> _Assignment_
Could you return all of the data exactly as given?

> _Data shown_
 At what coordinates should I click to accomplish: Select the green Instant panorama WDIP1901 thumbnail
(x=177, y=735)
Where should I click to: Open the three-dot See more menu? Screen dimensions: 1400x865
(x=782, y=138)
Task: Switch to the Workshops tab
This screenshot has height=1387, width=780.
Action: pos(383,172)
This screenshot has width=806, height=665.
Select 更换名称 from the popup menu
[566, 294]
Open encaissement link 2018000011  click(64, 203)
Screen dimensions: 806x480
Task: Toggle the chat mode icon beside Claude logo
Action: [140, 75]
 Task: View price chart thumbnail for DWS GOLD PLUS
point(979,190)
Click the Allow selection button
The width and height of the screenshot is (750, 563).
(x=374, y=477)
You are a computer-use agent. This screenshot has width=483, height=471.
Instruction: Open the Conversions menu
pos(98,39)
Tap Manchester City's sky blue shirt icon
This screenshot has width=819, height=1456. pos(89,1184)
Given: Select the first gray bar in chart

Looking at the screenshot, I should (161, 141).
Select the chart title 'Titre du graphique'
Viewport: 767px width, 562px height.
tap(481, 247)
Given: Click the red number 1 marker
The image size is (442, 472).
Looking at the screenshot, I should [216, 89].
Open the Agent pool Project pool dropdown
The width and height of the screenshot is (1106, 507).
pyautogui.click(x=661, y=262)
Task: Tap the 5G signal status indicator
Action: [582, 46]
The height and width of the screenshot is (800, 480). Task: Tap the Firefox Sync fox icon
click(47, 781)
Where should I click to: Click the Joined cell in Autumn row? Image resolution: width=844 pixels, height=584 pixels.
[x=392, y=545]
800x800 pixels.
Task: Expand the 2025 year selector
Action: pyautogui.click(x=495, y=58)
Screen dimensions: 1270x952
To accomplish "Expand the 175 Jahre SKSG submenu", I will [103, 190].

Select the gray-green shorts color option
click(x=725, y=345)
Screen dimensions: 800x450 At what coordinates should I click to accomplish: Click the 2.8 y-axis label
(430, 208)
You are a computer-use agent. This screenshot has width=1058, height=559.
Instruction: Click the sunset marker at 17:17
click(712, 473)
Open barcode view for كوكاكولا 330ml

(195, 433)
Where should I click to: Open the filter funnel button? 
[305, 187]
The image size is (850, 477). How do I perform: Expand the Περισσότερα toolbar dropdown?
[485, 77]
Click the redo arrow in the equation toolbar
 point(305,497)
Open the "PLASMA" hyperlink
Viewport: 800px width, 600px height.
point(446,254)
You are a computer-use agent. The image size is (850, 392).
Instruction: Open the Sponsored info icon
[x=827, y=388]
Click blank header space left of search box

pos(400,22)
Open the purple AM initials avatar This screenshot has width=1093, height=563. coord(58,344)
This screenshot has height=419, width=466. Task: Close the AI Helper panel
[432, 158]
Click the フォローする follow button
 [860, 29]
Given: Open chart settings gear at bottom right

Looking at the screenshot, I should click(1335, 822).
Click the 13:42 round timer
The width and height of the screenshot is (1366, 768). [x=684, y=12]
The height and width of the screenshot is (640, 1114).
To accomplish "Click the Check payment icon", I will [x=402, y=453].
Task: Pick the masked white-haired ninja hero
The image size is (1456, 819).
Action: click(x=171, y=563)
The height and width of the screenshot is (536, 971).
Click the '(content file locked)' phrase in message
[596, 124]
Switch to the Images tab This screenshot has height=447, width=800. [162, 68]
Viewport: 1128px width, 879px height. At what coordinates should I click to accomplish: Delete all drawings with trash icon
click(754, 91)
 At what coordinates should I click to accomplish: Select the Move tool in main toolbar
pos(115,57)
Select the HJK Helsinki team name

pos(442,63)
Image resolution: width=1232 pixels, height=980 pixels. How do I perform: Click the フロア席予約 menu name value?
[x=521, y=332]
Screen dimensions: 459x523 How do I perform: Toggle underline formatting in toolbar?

> _Response_
 At what coordinates should I click to accomplish: Select the green Instant panorama WDIP1901 thumbnail
(x=177, y=735)
Where should I click to: Open the three-dot See more menu? Screen dimensions: 1400x865
(x=782, y=138)
Task: Switch to the Workshops tab
This screenshot has height=1387, width=780.
Action: pos(383,172)
This screenshot has width=806, height=665.
Select 更换名称 from the popup menu
[566, 294]
Open encaissement link 2018000011  click(64, 203)
Screen dimensions: 806x480
Task: Toggle the chat mode icon beside Claude logo
Action: [140, 75]
 Task: View price chart thumbnail for DWS GOLD PLUS
point(979,190)
Click the Allow selection button
The width and height of the screenshot is (750, 563).
(x=374, y=477)
You are a computer-use agent. This screenshot has width=483, height=471.
Instruction: Open the Conversions menu
pos(98,39)
Tap Manchester City's sky blue shirt icon
This screenshot has width=819, height=1456. pos(89,1184)
Given: Select the first gray bar in chart

Looking at the screenshot, I should (161, 141).
Select the chart title 'Titre du graphique'
Viewport: 767px width, 562px height.
tap(481, 247)
Given: Click the red number 1 marker
The image size is (442, 472).
Looking at the screenshot, I should [216, 89].
Open the Agent pool Project pool dropdown
The width and height of the screenshot is (1106, 507).
pyautogui.click(x=661, y=262)
Task: Tap the 5G signal status indicator
Action: [582, 46]
The height and width of the screenshot is (800, 480). Task: Tap the Firefox Sync fox icon
click(47, 781)
Where should I click to: Click the Joined cell in Autumn row? Image resolution: width=844 pixels, height=584 pixels.
[x=392, y=545]
800x800 pixels.
Task: Expand the 2025 year selector
Action: pyautogui.click(x=495, y=58)
Screen dimensions: 1270x952
To accomplish "Expand the 175 Jahre SKSG submenu", I will [103, 190].

Select the gray-green shorts color option
click(x=725, y=345)
Screen dimensions: 800x450 At what coordinates should I click to accomplish: Click the 2.8 y-axis label
(430, 208)
You are a computer-use agent. This screenshot has width=1058, height=559.
Instruction: Click the sunset marker at 17:17
click(712, 473)
Open barcode view for كوكاكولا 330ml

(195, 433)
Where should I click to: Open the filter funnel button? 
[305, 187]
The image size is (850, 477). How do I perform: Expand the Περισσότερα toolbar dropdown?
[485, 77]
Click the redo arrow in the equation toolbar
 point(305,497)
Open the "PLASMA" hyperlink
Viewport: 800px width, 600px height.
point(446,254)
You are a computer-use agent. The image size is (850, 392).
Instruction: Open the Sponsored info icon
[x=827, y=388]
Click blank header space left of search box

pos(400,22)
Open the purple AM initials avatar This screenshot has width=1093, height=563. coord(58,344)
This screenshot has height=419, width=466. Task: Close the AI Helper panel
[432, 158]
Click the フォローする follow button
 [860, 29]
Given: Open chart settings gear at bottom right

Looking at the screenshot, I should click(1335, 822).
Click the 13:42 round timer
The width and height of the screenshot is (1366, 768). [x=684, y=12]
The height and width of the screenshot is (640, 1114).
To accomplish "Click the Check payment icon", I will [x=402, y=453].
Task: Pick the masked white-haired ninja hero
The image size is (1456, 819).
Action: click(x=171, y=563)
The height and width of the screenshot is (536, 971).
Click the '(content file locked)' phrase in message
[596, 124]
Switch to the Images tab This screenshot has height=447, width=800. [162, 68]
Viewport: 1128px width, 879px height. At what coordinates should I click to accomplish: Delete all drawings with trash icon
click(754, 91)
 At what coordinates should I click to accomplish: Select the Move tool in main toolbar
pos(115,57)
Select the HJK Helsinki team name

pos(442,63)
Image resolution: width=1232 pixels, height=980 pixels. How do I perform: Click the フロア席予約 menu name value?
[x=521, y=332]
Screen dimensions: 459x523 How do I perform: Toggle underline formatting in toolbar?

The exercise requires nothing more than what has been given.